What does the Software industry do about Microsoft? Not much.
So the Arab league can authorise an attack on Israel in response to Israeli oppression and ethnic cleansing of the Palestinians?
Well, this is hardly a time for yet another treatise on the Israeli-Arab conflict, but suffice it to say that it's hardly as if the Arab League member states have never gone to war with Israel in the past. As I say "There are always going to be considerations of prudence and efficacy specific to the particular case." The way you would end Israeli oppression of the Palestinians wouldn't be through a Jordanian military attack, but through American pressure and Arab willingness to make diplomatic concessions if Israel ending its occupation of the territories.
Of course, the corollary to 2:07 is:
How should Microsoft play? By the same rules as Redhat?

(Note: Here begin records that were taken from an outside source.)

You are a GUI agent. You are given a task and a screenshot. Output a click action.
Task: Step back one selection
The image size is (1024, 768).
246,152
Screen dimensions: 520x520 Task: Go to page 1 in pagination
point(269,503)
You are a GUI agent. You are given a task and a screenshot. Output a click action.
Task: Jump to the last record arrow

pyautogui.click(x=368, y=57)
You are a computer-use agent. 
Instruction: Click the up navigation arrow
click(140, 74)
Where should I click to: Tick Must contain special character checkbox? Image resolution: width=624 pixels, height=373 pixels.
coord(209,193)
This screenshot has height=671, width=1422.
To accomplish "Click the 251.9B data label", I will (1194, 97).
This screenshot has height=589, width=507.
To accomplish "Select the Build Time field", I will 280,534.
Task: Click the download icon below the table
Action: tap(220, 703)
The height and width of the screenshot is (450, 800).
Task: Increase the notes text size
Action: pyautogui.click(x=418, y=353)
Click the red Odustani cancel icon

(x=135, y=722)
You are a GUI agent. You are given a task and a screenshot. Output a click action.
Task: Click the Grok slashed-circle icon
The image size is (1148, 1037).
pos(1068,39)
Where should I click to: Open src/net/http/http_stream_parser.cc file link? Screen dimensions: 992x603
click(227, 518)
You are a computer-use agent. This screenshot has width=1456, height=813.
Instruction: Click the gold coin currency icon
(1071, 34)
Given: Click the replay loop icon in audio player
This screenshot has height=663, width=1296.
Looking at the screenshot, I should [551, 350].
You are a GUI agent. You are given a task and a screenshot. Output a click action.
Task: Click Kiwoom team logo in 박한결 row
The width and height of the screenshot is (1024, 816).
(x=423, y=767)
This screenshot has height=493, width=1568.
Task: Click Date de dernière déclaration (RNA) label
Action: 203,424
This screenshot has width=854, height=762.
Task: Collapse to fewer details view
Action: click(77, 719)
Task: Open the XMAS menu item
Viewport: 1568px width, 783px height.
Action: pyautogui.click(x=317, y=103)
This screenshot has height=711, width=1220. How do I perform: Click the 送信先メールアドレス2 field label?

I don't know game theory. But I suspect some anti-US coalition will fail, as in a coalition against Microsoft, because the US could pick out one or a few members to damage, and the gains of united opposition would be very uncertain and the costs predictable and inevitable.
So, you prefer a Condorcet doctrine with slightly different rules, basically.
...
Yeah, I'm having trouble understanding why your set of rules is any less epistemic than Beinart's.
First; our positions aren't wildly far apart.
Second; here's what I think the difference is. Beinart's looking for a rule to answer an epistemic question "how do we (i.e., the USA) know when intervention is a good idea?" He answers "when other democracies agree with us." I don't think that's a bad answer to that question, but I think it's sort of the wrong question.
The more important question is "what's a reasonable legitimacy rule?" i.e., what's a rule that we (i.e., the USA) would be comfortable both following and asking others to follow. The democracy rule doesn't work. We're not going to let China say "we can invade anytime the coalition of autocracies agrees that it's a good idea" and China's not going to agree to an international system in which it has second-class status. A rule needs to be something you can apply universally.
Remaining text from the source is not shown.